Dr. Modjarrad is an infectious diseases physician and vaccine scientist who is the director of the Emerging Infectious Diseases Branch at the Walter Reed Army Institute of Research and an associate professor of medicine at the Uniformed Services University of Health Sciences. Dr. Modjarrad has led efforts to develop, test, and advance vaccine candidates against multiple pathogens of global importance, including HIV, RSV, Ebola, MERS-CoV, and Zika. In 2015, Dr. Modjarrad was on assignment from the US government to the World Health Organization to assist with the response to the West African Ebola Outbreak. Specifically, he coordinated the multiple phase 1 trials of VSV-ZEBOV.

Prior to this assignment, Dr. Modjarrad served as the head of the Viral Pathogenesis Translational Science Core at the National Institutes of Health Vaccine Research Center, where he also completed his infectious diseases fellowship and still holds a position as an advisory scientist. In his current capacity, he is the principal investigator of the first-in-human MERS-CoV vaccine trial and a protocol co-chair of a multi-site phase 2 Ebola vaccine trial. Dr. Modjarrad is the head of the US Army’s Zika Vaccine Program.

He has more than 60 peer-reviewed publications in high-impact journals, and has served as the principal editor for two textbooks, most recently one on emerging vaccine technologies. Dr. Modjarrad is also a member of the 2020 Annual Conference on Vaccinology Research planning committee.

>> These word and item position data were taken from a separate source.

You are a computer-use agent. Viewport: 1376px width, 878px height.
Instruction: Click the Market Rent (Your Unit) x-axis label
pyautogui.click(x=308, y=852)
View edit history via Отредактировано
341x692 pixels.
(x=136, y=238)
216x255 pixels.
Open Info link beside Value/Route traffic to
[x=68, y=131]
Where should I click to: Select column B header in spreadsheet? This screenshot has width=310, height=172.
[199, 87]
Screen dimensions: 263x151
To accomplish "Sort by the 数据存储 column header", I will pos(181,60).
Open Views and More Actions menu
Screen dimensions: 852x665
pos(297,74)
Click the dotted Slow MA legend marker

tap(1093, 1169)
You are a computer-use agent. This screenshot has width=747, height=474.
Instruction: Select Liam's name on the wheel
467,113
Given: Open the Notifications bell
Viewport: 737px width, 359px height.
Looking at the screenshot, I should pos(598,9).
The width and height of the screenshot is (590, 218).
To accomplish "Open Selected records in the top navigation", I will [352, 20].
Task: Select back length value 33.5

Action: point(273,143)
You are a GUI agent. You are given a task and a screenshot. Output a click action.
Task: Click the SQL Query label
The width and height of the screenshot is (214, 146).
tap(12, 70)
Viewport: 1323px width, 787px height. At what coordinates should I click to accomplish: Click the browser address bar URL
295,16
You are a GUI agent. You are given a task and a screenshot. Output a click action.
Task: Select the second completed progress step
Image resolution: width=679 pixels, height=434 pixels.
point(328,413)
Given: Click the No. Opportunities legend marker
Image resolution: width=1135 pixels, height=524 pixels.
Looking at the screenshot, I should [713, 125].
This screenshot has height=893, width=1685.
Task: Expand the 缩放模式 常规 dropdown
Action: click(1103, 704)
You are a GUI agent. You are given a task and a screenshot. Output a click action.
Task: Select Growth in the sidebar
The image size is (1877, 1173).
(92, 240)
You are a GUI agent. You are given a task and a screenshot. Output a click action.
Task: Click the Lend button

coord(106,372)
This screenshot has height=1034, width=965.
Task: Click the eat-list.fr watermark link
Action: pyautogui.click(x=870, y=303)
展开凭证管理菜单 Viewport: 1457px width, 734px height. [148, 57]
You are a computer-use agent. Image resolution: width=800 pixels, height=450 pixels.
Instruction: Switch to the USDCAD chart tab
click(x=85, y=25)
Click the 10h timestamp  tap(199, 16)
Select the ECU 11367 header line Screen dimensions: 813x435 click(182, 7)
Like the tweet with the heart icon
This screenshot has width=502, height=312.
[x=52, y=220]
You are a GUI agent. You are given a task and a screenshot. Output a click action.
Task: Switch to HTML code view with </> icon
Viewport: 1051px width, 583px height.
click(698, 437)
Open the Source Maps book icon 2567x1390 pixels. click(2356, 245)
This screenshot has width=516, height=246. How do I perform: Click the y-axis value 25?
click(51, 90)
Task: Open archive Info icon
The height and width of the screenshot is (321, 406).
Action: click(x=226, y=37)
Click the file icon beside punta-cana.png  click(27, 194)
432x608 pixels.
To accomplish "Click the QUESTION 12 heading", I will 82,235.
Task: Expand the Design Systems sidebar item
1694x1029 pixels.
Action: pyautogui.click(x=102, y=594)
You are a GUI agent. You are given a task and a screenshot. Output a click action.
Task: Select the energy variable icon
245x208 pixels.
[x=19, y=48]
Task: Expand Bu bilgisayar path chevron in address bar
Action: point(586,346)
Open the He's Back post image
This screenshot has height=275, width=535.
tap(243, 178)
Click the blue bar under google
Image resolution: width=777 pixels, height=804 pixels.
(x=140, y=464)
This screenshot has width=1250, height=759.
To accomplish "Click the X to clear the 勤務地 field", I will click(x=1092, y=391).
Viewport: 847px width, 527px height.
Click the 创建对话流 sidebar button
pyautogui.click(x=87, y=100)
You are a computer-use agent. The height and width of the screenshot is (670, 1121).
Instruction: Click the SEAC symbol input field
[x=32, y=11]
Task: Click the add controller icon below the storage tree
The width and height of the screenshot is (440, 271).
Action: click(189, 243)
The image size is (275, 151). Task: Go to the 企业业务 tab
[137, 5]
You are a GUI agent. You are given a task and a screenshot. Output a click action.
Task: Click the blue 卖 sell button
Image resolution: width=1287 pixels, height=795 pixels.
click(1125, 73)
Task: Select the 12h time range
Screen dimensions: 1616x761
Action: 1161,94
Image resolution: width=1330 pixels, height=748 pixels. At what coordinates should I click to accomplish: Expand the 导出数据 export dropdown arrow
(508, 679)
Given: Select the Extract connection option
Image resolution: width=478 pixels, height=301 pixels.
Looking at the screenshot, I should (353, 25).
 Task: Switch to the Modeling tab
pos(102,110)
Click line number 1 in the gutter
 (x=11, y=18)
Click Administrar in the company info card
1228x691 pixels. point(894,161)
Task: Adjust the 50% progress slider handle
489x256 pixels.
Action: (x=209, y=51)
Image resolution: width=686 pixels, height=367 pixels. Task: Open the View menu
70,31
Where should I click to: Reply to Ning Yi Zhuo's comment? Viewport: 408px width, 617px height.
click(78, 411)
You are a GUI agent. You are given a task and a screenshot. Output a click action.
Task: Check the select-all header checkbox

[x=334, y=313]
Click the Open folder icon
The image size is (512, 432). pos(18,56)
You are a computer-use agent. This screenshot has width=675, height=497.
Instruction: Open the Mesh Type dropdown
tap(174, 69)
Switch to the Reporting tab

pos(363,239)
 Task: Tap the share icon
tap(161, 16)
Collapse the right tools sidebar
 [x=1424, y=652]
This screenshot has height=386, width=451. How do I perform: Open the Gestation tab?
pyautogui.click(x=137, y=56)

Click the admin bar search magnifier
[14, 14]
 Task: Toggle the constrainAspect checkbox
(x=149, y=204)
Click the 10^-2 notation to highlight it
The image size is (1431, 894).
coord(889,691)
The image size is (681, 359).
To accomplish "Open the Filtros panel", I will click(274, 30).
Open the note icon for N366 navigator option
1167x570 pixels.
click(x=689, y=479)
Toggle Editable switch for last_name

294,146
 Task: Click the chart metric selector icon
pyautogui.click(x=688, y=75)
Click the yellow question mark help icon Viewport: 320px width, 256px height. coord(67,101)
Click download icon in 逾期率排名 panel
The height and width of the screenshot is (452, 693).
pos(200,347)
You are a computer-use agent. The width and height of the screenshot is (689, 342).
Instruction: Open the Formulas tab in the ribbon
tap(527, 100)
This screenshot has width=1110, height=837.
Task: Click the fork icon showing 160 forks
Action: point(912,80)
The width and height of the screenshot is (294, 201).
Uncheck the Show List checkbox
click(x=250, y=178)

Kayvon Modjarrad, MD, PhD Presentations

  • June 18, 2020 at 10:00 AM - 11:15 AM

    Vaccine Development for Novel Coronavirus Response

    The spread of SARS-CoV-2 and the resulting COVID-19 pandemic has had wide-reaching effects that require a multifaceted response. Accelerating vaccine development and distribution is a key component in responding to this emerging pathogen. Vaccine development typically takes decades from research and development to implementation, so having licensed and approved vaccines available for mass distribution in a 12-18 month timeframe would...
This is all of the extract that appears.